[Records drawn from a dataset]

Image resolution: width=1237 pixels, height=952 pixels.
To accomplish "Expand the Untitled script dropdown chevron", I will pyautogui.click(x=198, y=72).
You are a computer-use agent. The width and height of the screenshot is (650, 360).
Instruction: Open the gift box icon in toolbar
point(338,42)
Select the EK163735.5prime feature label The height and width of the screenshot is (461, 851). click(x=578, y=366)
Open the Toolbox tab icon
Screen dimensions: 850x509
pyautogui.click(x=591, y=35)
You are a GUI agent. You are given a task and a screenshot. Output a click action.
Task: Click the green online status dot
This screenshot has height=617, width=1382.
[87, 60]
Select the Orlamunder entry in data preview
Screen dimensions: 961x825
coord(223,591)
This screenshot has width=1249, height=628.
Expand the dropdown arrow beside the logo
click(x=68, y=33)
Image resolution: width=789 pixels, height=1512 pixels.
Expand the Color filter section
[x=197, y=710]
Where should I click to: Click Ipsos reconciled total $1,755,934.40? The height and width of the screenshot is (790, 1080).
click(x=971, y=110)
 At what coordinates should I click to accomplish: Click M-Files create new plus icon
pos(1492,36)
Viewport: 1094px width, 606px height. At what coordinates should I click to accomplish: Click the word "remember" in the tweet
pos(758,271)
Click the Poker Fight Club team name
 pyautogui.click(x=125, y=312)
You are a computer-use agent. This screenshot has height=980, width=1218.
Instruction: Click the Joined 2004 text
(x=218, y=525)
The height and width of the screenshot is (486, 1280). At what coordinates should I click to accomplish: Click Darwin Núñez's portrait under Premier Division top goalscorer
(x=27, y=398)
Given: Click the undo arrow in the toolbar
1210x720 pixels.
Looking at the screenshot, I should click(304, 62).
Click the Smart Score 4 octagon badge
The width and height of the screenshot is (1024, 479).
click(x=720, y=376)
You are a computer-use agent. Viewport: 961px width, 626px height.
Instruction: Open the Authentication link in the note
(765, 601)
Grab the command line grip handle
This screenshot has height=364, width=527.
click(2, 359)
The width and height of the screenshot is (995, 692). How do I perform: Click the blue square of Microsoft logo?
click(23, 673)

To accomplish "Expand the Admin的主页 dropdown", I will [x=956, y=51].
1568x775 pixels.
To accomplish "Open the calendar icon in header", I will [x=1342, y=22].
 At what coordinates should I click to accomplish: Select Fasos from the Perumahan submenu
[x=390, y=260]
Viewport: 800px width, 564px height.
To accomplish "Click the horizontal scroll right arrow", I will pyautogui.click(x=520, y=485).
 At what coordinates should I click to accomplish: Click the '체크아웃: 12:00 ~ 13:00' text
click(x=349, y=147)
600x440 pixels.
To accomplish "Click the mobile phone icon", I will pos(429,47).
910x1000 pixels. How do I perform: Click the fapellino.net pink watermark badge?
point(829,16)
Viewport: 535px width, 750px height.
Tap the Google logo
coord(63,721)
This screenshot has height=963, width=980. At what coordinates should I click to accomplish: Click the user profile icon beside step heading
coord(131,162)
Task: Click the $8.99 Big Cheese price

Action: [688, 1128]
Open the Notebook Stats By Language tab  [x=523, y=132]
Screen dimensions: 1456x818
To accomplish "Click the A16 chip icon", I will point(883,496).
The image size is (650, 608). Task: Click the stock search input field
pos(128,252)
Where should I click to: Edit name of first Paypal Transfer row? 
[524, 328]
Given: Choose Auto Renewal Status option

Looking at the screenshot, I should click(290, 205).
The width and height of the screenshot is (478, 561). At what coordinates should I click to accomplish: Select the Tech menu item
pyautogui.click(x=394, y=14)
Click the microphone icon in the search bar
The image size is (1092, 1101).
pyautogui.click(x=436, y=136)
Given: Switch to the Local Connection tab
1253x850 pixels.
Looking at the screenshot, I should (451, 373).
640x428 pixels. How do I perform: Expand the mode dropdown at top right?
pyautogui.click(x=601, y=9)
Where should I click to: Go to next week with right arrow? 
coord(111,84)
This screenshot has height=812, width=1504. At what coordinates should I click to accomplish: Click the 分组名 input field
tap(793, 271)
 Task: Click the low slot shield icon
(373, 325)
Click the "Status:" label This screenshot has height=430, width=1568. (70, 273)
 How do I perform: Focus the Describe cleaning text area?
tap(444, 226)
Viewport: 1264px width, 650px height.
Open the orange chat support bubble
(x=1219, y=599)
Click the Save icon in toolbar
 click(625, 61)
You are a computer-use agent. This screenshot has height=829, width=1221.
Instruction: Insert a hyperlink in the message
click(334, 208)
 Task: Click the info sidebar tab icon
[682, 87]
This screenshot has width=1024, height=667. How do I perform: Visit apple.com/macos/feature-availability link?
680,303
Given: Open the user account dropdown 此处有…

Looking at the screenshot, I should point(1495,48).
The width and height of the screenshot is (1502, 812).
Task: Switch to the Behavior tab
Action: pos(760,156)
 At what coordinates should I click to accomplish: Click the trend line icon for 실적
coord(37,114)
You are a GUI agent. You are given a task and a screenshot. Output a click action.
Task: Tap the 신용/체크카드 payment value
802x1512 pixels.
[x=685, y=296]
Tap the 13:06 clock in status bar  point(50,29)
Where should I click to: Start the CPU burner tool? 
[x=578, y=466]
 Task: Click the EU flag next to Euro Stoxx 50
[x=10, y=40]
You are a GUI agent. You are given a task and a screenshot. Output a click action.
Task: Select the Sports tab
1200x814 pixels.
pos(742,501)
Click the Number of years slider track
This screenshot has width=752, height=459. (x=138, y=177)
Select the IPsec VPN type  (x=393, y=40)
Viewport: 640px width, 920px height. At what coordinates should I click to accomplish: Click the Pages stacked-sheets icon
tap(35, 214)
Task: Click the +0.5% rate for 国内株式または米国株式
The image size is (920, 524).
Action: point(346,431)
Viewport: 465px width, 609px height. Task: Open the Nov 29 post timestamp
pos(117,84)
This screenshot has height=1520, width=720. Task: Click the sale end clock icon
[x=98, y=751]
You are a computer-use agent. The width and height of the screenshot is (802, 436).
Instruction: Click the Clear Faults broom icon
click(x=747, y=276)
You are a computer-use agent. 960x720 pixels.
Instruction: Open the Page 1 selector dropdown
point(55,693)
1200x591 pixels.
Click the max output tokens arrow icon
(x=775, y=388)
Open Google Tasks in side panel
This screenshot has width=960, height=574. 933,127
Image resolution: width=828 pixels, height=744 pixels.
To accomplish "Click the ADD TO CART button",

**YOUR GOAL:** Keeping every character as it is, restate the lines above that run from the line with "How do I perform: Focus" through the line with "Select the IPsec", both included, and nothing else.

**TASK RESULT:**
 How do I perform: Focus the Describe cleaning text area?
tap(444, 226)
Viewport: 1264px width, 650px height.
Open the orange chat support bubble
(x=1219, y=599)
Click the Save icon in toolbar
 click(625, 61)
You are a computer-use agent. This screenshot has height=829, width=1221.
Instruction: Insert a hyperlink in the message
click(334, 208)
 Task: Click the info sidebar tab icon
[682, 87]
This screenshot has width=1024, height=667. How do I perform: Visit apple.com/macos/feature-availability link?
680,303
Given: Open the user account dropdown 此处有…

Looking at the screenshot, I should point(1495,48).
The width and height of the screenshot is (1502, 812).
Task: Switch to the Behavior tab
Action: pos(760,156)
 At what coordinates should I click to accomplish: Click the trend line icon for 실적
coord(37,114)
You are a GUI agent. You are given a task and a screenshot. Output a click action.
Task: Tap the 신용/체크카드 payment value
802x1512 pixels.
[x=685, y=296]
Tap the 13:06 clock in status bar  point(50,29)
Where should I click to: Start the CPU burner tool? 
[x=578, y=466]
 Task: Click the EU flag next to Euro Stoxx 50
[x=10, y=40]
You are a GUI agent. You are given a task and a screenshot. Output a click action.
Task: Select the Sports tab
1200x814 pixels.
pos(742,501)
Click the Number of years slider track
This screenshot has width=752, height=459. (x=138, y=177)
Select the IPsec VPN type  (x=393, y=40)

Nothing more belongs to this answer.